_What you will do_
For the entries below, the expected answer is the line with "This screenshot has width=996, height=367.", the line with "has height=561, width=1024.", and every line between them, exactly as written, and nothing more.

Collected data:

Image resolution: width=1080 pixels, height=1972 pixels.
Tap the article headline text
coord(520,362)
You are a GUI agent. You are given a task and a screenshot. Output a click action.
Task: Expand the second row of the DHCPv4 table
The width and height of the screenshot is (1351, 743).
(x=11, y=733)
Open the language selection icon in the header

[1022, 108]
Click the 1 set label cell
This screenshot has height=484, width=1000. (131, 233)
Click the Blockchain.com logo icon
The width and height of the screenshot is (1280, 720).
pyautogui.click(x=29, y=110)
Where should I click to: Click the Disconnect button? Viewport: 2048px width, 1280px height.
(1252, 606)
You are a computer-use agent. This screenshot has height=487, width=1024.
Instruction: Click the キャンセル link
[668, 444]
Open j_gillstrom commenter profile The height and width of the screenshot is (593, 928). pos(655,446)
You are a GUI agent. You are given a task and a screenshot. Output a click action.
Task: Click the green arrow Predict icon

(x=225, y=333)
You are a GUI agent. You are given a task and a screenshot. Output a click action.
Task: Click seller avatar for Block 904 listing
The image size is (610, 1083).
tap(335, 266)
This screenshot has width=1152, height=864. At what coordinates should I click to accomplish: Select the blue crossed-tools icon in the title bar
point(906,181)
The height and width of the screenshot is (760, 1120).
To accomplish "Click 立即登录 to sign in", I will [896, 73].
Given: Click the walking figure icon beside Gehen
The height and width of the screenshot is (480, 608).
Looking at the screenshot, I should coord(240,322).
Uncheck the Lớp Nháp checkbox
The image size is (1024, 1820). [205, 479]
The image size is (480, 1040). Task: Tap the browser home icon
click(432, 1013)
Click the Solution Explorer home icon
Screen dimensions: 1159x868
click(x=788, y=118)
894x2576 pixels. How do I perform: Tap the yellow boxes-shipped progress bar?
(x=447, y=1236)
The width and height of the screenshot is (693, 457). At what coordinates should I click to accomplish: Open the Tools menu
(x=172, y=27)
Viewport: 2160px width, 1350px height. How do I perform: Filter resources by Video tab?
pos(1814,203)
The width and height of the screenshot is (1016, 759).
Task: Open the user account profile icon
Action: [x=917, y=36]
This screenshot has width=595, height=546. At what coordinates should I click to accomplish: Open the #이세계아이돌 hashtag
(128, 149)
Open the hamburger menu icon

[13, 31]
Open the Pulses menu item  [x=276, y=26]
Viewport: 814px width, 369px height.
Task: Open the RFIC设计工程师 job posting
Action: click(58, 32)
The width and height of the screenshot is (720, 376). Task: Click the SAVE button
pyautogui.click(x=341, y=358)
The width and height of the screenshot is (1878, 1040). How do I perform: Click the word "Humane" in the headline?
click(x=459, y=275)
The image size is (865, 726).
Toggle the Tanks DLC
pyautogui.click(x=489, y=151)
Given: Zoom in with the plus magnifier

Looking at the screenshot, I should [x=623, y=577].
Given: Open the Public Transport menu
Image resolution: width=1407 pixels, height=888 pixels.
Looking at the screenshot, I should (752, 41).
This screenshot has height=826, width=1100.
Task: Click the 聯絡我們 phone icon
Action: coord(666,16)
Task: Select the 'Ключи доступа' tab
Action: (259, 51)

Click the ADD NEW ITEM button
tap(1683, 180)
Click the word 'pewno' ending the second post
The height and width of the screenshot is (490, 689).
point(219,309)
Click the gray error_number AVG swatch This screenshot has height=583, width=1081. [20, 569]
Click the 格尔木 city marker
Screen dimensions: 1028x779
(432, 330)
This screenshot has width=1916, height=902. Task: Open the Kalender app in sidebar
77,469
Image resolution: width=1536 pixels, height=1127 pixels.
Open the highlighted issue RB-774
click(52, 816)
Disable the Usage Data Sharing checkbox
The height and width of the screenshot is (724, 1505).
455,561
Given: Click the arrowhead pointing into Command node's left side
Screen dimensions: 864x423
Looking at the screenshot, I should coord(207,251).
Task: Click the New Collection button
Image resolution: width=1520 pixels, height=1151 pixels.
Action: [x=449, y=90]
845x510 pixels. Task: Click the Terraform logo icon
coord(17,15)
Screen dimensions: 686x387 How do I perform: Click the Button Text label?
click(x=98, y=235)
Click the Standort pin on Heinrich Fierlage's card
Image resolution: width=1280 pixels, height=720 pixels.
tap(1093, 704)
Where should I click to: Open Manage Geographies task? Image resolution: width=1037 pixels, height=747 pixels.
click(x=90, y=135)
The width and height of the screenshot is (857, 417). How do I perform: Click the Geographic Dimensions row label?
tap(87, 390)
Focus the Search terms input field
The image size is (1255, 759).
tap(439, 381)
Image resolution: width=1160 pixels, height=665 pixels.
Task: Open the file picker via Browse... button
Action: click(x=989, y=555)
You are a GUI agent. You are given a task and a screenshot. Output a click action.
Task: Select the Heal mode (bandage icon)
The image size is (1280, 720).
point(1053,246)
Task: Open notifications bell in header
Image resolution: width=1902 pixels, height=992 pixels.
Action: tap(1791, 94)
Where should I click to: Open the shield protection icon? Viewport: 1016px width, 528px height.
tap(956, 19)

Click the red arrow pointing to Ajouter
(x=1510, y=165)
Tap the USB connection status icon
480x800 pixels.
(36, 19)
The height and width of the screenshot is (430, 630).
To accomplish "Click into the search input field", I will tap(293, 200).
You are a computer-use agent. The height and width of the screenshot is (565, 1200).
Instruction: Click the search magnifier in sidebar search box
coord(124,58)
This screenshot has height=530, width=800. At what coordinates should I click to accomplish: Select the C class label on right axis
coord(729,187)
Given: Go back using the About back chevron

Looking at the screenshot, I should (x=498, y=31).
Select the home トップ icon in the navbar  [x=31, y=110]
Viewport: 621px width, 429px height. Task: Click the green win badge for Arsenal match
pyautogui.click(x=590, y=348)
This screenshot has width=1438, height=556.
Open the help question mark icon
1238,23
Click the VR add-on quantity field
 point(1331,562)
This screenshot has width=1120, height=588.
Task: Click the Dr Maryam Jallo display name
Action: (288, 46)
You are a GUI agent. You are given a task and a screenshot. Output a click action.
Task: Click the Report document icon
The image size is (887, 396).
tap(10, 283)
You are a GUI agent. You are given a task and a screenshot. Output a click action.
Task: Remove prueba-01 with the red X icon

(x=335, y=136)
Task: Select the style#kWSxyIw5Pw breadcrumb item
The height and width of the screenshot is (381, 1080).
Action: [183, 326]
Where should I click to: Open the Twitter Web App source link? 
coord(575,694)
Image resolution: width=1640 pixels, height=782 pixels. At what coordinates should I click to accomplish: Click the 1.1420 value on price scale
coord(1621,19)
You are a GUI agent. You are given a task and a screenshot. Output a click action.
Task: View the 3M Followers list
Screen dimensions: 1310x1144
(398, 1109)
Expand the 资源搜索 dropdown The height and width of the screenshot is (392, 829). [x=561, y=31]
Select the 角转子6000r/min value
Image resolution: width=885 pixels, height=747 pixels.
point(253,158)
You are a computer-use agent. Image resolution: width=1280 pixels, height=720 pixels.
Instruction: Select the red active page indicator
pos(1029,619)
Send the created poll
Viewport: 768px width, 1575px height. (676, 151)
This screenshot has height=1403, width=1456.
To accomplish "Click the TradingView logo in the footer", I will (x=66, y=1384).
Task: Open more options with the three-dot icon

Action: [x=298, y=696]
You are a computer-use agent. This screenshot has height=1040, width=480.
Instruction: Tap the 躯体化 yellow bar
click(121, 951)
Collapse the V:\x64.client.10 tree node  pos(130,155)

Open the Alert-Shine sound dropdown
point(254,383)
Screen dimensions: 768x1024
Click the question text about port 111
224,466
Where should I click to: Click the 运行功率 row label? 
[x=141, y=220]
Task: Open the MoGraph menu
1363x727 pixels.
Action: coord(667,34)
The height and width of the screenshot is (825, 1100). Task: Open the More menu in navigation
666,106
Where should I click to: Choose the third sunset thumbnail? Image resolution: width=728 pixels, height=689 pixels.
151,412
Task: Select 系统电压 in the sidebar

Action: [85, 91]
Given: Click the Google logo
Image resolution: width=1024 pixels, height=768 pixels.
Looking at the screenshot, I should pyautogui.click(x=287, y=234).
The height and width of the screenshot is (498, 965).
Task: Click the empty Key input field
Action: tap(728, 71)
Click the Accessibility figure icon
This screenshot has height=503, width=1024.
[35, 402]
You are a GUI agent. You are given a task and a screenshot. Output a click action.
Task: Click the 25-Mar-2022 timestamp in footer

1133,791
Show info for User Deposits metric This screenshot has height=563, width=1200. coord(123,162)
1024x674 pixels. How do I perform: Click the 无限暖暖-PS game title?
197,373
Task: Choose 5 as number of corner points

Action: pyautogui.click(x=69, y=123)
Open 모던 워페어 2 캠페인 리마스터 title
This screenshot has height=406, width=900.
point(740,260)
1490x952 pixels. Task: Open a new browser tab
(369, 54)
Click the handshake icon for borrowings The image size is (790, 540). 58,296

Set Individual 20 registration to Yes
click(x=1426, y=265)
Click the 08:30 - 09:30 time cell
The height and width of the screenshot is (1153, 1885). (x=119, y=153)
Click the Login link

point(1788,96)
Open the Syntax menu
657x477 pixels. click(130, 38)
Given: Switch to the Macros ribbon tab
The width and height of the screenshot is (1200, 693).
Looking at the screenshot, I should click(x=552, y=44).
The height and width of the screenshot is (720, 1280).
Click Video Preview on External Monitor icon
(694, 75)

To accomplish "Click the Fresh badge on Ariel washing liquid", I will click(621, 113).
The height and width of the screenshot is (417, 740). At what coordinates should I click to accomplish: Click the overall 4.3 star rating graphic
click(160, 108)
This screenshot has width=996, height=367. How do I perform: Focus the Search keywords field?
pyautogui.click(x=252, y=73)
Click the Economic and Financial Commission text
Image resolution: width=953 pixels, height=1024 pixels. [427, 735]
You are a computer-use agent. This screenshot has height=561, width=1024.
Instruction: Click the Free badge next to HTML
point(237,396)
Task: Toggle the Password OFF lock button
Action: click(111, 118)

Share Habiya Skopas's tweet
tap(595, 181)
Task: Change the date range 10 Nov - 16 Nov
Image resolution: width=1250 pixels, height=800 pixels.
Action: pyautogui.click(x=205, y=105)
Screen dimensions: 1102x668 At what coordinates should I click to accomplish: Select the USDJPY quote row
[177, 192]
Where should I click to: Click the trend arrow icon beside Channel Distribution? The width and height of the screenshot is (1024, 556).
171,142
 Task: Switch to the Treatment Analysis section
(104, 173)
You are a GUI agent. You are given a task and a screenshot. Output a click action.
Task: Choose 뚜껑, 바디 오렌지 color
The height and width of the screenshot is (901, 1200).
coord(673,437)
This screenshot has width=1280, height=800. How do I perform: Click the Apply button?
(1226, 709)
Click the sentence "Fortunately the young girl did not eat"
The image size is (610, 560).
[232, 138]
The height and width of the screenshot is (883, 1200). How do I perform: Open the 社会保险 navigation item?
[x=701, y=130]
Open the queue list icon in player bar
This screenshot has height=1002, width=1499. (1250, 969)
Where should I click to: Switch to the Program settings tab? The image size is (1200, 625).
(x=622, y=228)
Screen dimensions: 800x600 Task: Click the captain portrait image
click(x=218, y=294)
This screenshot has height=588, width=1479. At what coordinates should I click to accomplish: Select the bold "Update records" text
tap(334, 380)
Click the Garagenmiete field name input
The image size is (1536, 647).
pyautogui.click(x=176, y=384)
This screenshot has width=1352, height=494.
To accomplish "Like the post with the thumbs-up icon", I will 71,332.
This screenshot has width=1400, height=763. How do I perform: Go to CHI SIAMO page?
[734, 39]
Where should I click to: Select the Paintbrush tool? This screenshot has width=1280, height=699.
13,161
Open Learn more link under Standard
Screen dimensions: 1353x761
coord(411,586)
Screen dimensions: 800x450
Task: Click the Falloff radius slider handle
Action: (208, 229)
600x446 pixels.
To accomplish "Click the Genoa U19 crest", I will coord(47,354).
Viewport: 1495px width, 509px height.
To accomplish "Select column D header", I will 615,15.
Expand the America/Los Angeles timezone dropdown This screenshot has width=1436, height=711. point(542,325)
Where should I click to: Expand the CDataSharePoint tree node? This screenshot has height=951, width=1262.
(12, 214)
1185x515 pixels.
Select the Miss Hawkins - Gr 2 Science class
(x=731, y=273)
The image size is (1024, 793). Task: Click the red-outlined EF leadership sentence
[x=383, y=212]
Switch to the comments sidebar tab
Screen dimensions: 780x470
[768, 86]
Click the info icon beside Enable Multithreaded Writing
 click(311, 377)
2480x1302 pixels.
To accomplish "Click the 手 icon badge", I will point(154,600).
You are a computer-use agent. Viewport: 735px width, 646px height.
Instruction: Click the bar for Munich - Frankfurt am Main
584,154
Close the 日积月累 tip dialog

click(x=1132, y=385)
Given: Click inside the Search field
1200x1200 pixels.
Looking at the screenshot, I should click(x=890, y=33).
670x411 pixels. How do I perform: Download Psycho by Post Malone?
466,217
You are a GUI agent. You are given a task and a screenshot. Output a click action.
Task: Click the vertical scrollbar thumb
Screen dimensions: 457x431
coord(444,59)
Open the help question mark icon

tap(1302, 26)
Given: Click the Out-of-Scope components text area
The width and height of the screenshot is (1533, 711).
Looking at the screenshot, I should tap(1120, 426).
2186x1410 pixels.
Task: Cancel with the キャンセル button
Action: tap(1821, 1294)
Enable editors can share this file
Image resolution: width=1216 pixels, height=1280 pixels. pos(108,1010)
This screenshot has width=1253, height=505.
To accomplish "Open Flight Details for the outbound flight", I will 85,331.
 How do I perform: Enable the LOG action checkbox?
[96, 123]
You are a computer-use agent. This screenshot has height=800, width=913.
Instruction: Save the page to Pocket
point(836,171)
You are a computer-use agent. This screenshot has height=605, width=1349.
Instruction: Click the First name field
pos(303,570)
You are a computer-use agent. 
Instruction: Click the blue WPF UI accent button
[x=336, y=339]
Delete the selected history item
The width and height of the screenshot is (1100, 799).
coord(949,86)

_Answer section_
This screenshot has width=996, height=367. How do I perform: Focus the Search keywords field?
pyautogui.click(x=252, y=73)
Click the Economic and Financial Commission text
Image resolution: width=953 pixels, height=1024 pixels. [427, 735]
You are a computer-use agent. This screenshot has height=561, width=1024.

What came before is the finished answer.